__TASK DESCRIPTION__.
From the first line to the last, print the data exactly.

<<<<

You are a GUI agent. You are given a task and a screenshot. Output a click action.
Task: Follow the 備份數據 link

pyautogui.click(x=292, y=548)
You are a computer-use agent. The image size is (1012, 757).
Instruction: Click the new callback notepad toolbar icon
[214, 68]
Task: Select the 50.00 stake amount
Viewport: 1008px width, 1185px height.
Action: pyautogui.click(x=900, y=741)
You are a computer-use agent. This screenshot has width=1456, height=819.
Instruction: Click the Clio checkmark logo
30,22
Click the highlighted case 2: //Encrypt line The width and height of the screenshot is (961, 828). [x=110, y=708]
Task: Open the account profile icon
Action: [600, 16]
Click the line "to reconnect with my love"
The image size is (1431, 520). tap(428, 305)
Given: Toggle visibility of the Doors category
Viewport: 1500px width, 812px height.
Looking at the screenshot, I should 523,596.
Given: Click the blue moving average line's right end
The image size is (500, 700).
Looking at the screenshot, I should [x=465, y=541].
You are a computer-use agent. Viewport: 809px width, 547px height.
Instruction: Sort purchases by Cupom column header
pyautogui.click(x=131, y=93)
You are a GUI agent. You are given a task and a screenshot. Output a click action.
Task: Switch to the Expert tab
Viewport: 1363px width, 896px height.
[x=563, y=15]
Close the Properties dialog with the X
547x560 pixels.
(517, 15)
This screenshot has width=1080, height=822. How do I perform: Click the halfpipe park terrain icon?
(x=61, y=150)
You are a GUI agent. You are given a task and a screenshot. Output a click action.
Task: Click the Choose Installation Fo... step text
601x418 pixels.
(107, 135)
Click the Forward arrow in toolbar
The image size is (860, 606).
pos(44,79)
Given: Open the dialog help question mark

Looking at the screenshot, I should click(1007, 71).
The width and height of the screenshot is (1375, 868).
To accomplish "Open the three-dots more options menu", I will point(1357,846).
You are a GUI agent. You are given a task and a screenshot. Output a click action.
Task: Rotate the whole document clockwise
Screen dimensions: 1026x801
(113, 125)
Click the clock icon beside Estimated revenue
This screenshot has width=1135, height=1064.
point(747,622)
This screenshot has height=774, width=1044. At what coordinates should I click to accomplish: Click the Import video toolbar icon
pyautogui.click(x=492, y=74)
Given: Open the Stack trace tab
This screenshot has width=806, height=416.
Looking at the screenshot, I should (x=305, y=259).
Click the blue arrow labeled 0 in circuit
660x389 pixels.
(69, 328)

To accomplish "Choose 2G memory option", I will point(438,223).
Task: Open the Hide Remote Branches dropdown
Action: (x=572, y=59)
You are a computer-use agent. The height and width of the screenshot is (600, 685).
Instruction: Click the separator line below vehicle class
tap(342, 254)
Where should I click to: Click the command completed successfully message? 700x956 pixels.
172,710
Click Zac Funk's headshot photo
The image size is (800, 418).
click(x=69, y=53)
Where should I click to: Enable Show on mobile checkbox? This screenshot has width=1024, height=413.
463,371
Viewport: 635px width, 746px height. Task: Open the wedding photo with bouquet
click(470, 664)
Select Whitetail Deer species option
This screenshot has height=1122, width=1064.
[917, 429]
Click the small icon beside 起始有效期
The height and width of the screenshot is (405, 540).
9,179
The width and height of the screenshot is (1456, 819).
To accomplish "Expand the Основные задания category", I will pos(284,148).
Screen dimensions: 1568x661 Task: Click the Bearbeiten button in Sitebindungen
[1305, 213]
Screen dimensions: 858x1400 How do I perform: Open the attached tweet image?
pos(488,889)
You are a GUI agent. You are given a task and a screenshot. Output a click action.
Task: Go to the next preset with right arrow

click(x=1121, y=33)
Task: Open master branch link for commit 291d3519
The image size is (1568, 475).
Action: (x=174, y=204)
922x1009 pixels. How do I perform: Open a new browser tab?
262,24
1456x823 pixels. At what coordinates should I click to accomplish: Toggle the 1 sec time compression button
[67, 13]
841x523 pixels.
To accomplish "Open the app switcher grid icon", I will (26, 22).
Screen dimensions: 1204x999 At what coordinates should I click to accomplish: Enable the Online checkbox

>>>>

__SOLUTION FOR THIS EXERCISE__.
You are a GUI agent. You are given a task and a screenshot. Output a click action.
Task: Follow the 備份數據 link

pyautogui.click(x=292, y=548)
You are a computer-use agent. The image size is (1012, 757).
Instruction: Click the new callback notepad toolbar icon
[214, 68]
Task: Select the 50.00 stake amount
Viewport: 1008px width, 1185px height.
Action: pyautogui.click(x=900, y=741)
You are a computer-use agent. This screenshot has width=1456, height=819.
Instruction: Click the Clio checkmark logo
30,22
Click the highlighted case 2: //Encrypt line The width and height of the screenshot is (961, 828). [x=110, y=708]
Task: Open the account profile icon
Action: [600, 16]
Click the line "to reconnect with my love"
The image size is (1431, 520). tap(428, 305)
Given: Toggle visibility of the Doors category
Viewport: 1500px width, 812px height.
Looking at the screenshot, I should 523,596.
Given: Click the blue moving average line's right end
The image size is (500, 700).
Looking at the screenshot, I should [x=465, y=541].
You are a computer-use agent. Viewport: 809px width, 547px height.
Instruction: Sort purchases by Cupom column header
pyautogui.click(x=131, y=93)
You are a GUI agent. You are given a task and a screenshot. Output a click action.
Task: Switch to the Expert tab
Viewport: 1363px width, 896px height.
[x=563, y=15]
Close the Properties dialog with the X
547x560 pixels.
(517, 15)
This screenshot has width=1080, height=822. How do I perform: Click the halfpipe park terrain icon?
(x=61, y=150)
You are a GUI agent. You are given a task and a screenshot. Output a click action.
Task: Click the Choose Installation Fo... step text
601x418 pixels.
(107, 135)
Click the Forward arrow in toolbar
The image size is (860, 606).
pos(44,79)
Given: Open the dialog help question mark

Looking at the screenshot, I should click(1007, 71).
The width and height of the screenshot is (1375, 868).
To accomplish "Open the three-dots more options menu", I will point(1357,846).
You are a GUI agent. You are given a task and a screenshot. Output a click action.
Task: Rotate the whole document clockwise
Screen dimensions: 1026x801
(113, 125)
Click the clock icon beside Estimated revenue
This screenshot has width=1135, height=1064.
point(747,622)
This screenshot has height=774, width=1044. At what coordinates should I click to accomplish: Click the Import video toolbar icon
pyautogui.click(x=492, y=74)
Given: Open the Stack trace tab
This screenshot has width=806, height=416.
Looking at the screenshot, I should (x=305, y=259).
Click the blue arrow labeled 0 in circuit
660x389 pixels.
(69, 328)

To accomplish "Choose 2G memory option", I will point(438,223).
Task: Open the Hide Remote Branches dropdown
Action: (x=572, y=59)
You are a computer-use agent. The height and width of the screenshot is (600, 685).
Instruction: Click the separator line below vehicle class
tap(342, 254)
Where should I click to: Click the command completed successfully message? 700x956 pixels.
172,710
Click Zac Funk's headshot photo
The image size is (800, 418).
click(x=69, y=53)
Where should I click to: Enable Show on mobile checkbox? This screenshot has width=1024, height=413.
463,371
Viewport: 635px width, 746px height. Task: Open the wedding photo with bouquet
click(470, 664)
Select Whitetail Deer species option
This screenshot has height=1122, width=1064.
[917, 429]
Click the small icon beside 起始有效期
The height and width of the screenshot is (405, 540).
9,179
The width and height of the screenshot is (1456, 819).
To accomplish "Expand the Основные задания category", I will pos(284,148).
Screen dimensions: 1568x661 Task: Click the Bearbeiten button in Sitebindungen
[1305, 213]
Screen dimensions: 858x1400 How do I perform: Open the attached tweet image?
pos(488,889)
You are a GUI agent. You are given a task and a screenshot. Output a click action.
Task: Go to the next preset with right arrow

click(x=1121, y=33)
Task: Open master branch link for commit 291d3519
The image size is (1568, 475).
Action: (x=174, y=204)
922x1009 pixels. How do I perform: Open a new browser tab?
262,24
1456x823 pixels. At what coordinates should I click to accomplish: Toggle the 1 sec time compression button
[67, 13]
841x523 pixels.
To accomplish "Open the app switcher grid icon", I will (26, 22).
Screen dimensions: 1204x999 At what coordinates should I click to accomplish: Enable the Online checkbox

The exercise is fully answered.